Graceful shutdown & SIGTERM behavior

Recent backend changes added graceful shutdown handling for the Express API and improved lifecycle hooks for the forecast service.

Backend (Express API)

Behavior (from serverless/express/src/index.ts):
  • On SIGTERM or SIGINT:
    • Logs: <signal> signal received: closing HTTP server.
    • Calls server.close():
      • Stops accepting new connections.
      • Allows in-flight requests to complete.
    • When the server is closed:
      • Logs HTTP server closed.
      • Calls process.exit(0).
  • A 30-second timeout is started:
    • If shutdown is not complete within 30 seconds:
      • Logs Could not close connections in time, forcefully shutting down.
      • Calls process.exit(1).
Kubernetes recommendation
  • Set terminationGracePeriodSeconds to at least 35 seconds for the backend pod.
    • This gives the app enough time to drain connections and exit cleanly after receiving SIGTERM.

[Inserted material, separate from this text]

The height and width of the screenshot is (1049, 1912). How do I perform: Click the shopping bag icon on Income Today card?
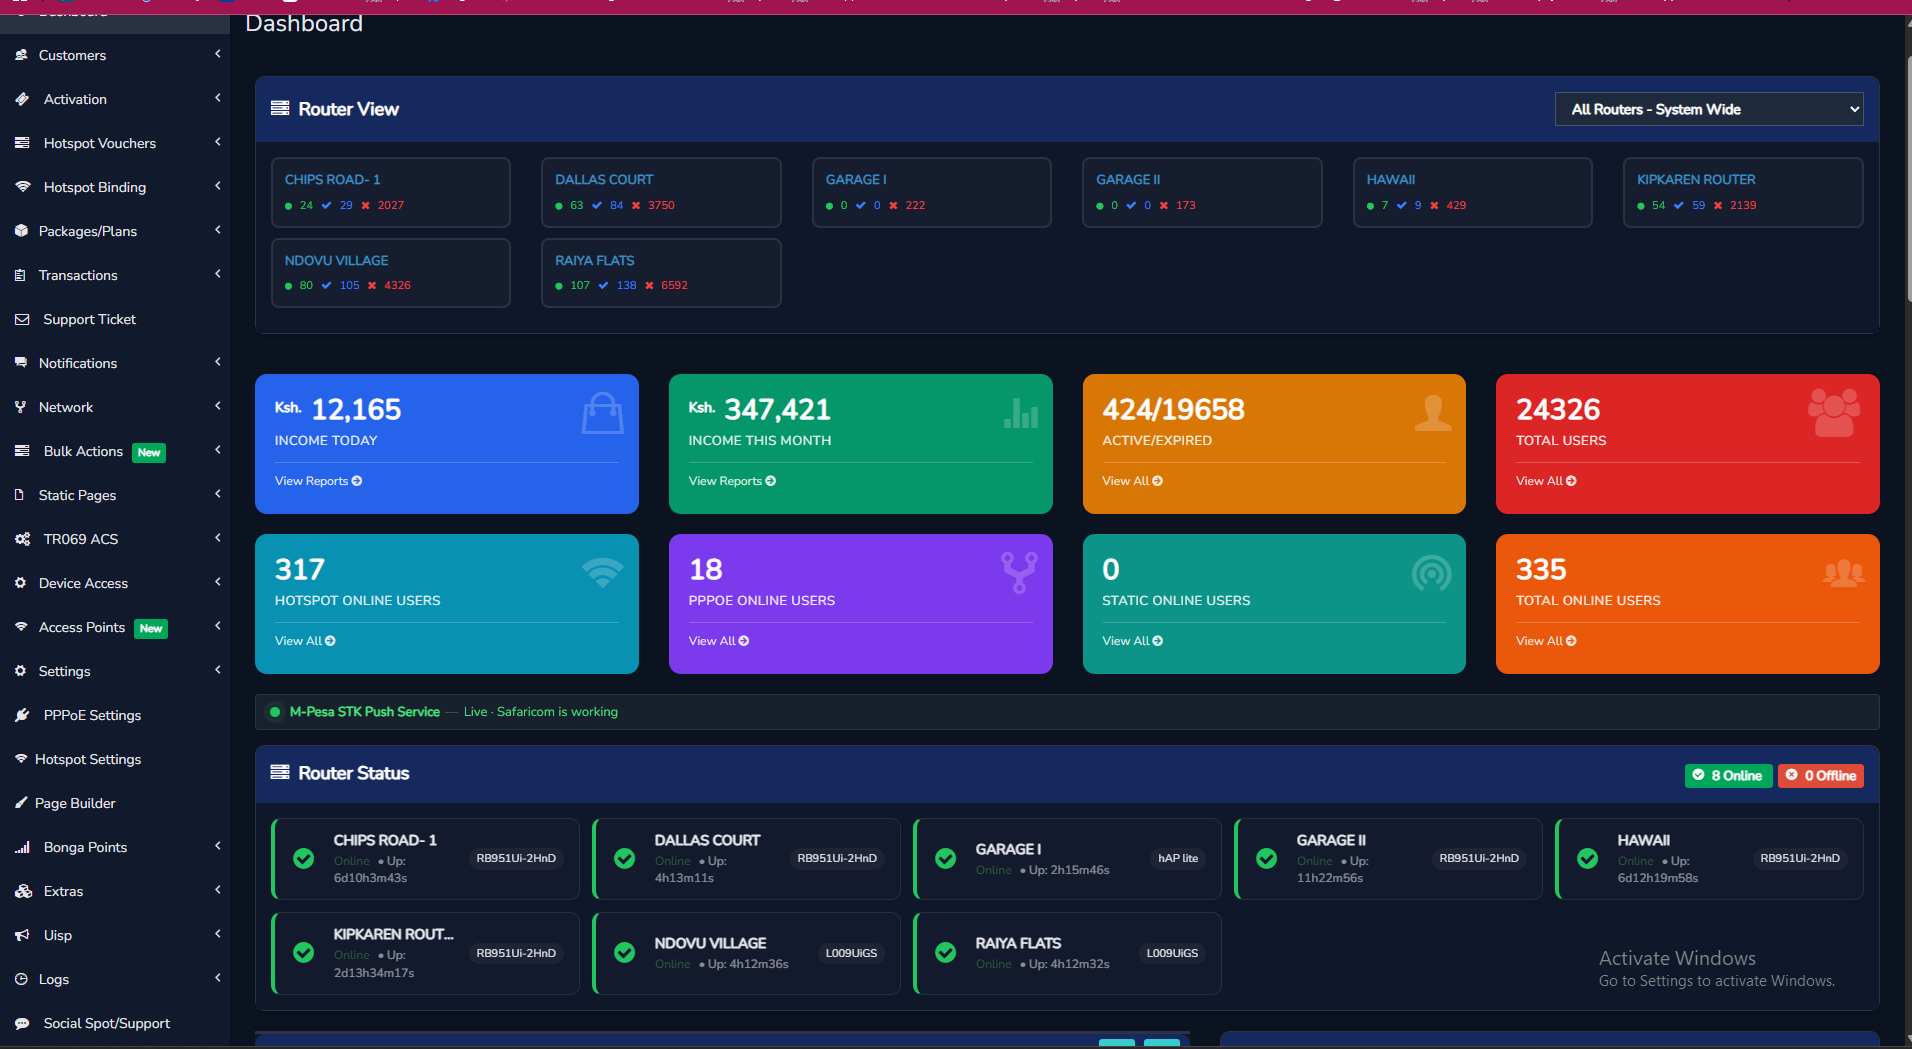tap(602, 413)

Forecast service (FastAPI)

Behavior (from forecast-timeseries/api.py):
  • Uses a FastAPI lifespan context manager:
    • On startup: prints Starting up Forecast service....
    • On shutdown: prints Shutting down Forecast service....
    • This is where you can extend logic to close external resources (LLM clients, DB connections, etc.).
Kubernetes / Docker
  • Use the same terminationGracePeriodSeconds / stop_grace_period (35s) pattern as the backend.

Summary

  • Use /health/live for liveness, /health/ready for readiness.
  • For strict database checks, rely on the backend’s /health/ready, which already queries Hasura and Postgres.
  • Configure Kubernetes and Docker health checks against these endpoints.
  • Ensure termination grace periods are ≥ 35s so graceful shutdown on SIGTERM can complete without forced kills.